The new stamps are printed in separate panes of 20. The two different denominations make them an appealing choice for couples sending out wedding invitations. The 70¢ stamp can be used to send the invitation with return materials and additional information that might push the weight beyond the 1-ounce letter rate limit.
The companion forever stamp can be used to provide postage applied on enclosed envelopes for the return of RSVP cards.
Both of these stamps also can be used alone or in combination with other stamps as needed for any type of mailing.
The Postal Service suggests, for example, that they are suitable for thank you notes, Mother’s Day and Father’s Day cards, birthday cards and other occasions.
These are not the first United States stamps to feature Merian’s botanical designs.
A pair of designs are featured on 32¢ booklet stamps issued in 1997 (Scott 3126-3129). That Merian Botanical Prints issue shows insects upon a citron on one design, and a pineapple on the other.
That 1997 booklet included text on the cover which read: “In 1699, artist Maria Sibylla Merian (1647-1717) travelled to Surinam where she studied and painted insects, birds and plants. These stamps depict two of the more than 70 images she created while on this expedition.”

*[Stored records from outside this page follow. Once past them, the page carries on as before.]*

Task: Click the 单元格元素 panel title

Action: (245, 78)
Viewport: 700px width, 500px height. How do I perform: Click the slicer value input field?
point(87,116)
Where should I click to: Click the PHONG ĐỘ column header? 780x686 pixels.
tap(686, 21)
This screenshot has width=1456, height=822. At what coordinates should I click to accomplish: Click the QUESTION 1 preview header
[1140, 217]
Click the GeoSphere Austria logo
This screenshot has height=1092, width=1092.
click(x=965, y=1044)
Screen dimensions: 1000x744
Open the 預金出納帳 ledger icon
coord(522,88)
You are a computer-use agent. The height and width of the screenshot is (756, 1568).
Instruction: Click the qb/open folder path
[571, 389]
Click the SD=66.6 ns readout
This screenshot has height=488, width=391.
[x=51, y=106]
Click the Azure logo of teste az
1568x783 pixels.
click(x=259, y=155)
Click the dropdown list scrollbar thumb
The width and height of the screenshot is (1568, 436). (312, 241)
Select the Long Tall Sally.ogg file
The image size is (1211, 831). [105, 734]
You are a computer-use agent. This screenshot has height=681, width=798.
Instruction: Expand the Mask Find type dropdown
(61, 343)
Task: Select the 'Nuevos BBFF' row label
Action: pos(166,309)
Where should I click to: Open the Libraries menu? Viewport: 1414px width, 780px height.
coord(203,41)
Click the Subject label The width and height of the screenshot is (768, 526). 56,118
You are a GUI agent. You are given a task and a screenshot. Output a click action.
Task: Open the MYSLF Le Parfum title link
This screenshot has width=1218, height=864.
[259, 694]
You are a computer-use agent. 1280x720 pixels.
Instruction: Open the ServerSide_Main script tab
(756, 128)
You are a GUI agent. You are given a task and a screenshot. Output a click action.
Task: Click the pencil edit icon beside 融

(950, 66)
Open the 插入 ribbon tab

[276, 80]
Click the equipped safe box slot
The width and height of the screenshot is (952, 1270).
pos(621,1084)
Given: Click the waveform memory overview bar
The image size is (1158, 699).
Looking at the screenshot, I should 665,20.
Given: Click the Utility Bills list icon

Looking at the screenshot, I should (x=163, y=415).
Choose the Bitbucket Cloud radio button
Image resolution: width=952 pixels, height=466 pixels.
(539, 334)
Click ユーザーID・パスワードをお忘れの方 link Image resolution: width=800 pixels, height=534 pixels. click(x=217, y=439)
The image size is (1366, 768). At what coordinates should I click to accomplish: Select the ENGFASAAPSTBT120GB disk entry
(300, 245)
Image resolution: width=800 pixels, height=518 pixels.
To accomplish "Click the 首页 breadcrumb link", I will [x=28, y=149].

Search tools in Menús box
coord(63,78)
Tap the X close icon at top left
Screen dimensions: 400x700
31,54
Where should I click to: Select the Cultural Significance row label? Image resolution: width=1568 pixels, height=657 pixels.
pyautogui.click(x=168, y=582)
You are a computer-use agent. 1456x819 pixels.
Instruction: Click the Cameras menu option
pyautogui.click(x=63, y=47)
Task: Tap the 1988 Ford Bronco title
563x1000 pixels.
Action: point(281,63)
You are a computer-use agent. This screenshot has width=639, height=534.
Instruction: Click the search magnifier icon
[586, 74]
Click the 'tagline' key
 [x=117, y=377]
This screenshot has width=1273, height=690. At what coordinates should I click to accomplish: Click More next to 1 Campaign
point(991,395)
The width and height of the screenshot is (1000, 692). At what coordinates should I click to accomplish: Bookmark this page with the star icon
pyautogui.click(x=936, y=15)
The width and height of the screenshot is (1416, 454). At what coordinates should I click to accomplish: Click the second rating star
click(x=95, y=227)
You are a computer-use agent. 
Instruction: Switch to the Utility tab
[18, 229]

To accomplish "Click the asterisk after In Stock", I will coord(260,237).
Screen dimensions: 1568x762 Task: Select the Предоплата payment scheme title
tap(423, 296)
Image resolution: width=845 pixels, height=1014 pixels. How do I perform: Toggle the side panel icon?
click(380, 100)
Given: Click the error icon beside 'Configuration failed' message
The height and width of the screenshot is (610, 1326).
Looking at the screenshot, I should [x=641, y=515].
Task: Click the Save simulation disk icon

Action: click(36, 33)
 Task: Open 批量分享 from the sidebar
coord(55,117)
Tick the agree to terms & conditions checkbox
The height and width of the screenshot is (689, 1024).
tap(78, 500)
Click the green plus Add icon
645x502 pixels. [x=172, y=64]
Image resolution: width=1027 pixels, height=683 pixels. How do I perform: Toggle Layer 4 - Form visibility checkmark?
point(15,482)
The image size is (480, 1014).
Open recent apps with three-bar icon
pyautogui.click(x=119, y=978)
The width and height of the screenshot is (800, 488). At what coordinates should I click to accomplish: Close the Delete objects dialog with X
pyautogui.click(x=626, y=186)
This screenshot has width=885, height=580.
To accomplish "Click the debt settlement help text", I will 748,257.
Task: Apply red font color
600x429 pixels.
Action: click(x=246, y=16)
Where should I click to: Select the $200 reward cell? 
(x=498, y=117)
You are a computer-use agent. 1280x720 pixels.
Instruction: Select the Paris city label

According to the Postal Service, Greco designed the new stamps using drawings from engraved plates originally created by Merian. “A small, deep crimson heart on both stamps adds a dash of color to the designs and makes them a natural pair,” the Postal Service added.
The Postal Service will sell two varieties of uncut press sheets for each of the two new stamps.
Each press sheet contains 12 panes, adding up to 240 stamps per sheet.
Five hundred sheets were printed with die cuts, and 1,000 without die cuts.
The Vintage Rose forever stamp press sheets cost $117.60 each, and the 70¢ Vintage Tulip stamp press sheets cost $168.
Technical details and first-day cancel ordering information for the Vintage Rose and Vintage Tulip stamps are found in the box below.
Nondenominated (49¢) Vintage Rose and
70¢ Vintage Tulip special stamps
FIRST DAY— Feb. 14, 2015; city— Riverside, Calif., and nationwide.
DESIGN: designer— Jeanne Greco, New York, N.Y.; art director and typographer— Greg Breeding, Charlottesville, Va.; modeler— Donald Woo.
PRINTING: process— intaglio and offset; printer and processor— Banknote Corporation of America for Sennett Security Products, Browns Summit, N.C.; press— Alprinta 74; inks— Pantone Matching System 207 (intaglio), PMS 433; paper— phosphor tagged, overall; gum— self-adhesive; issue quantity— 150 million stamps (Vintage Rose, 30 million stamps (Vintage Tulip); format— separate panes of 20, each from 240-subject cylinders; size— 0.77 inches by 1.05 inches (image); 0.91 inches by 1.19 inches (overall); 5.55 inches by 5.76 inches (full pane); plate numbers— “S” followed by two single digits; marginal markings— plate numbers in four corners (front); “©2014 USPS,” USPS logo, plate position diagram, barcode 587800, promotional text; USPS item Nos.— 587704 (Vintage Rose), 587804 (Vintage Tulip).
First-day cancel ordering information
Standard ordering instructions apply. Collectors requesting first-day cancels are encouraged to purchase their own stamps and affix them to envelopes. The first-day cover envelopes should be addressed for return (a removable label may be used), and mailed in a larger envelope addressed to The Vintage Rose Stamp (or The Vintage Tulip Stamp), Postmaster, Riverside Main Post Office, 3890 Orange St., Riverside, CA 92501-3638. Requests for first-day cancels must be postmarked by April 15.
The Postal Service’s uncacheted first-day covers for the Vintage Rose forever stamps is item No. 472416 at $1.86.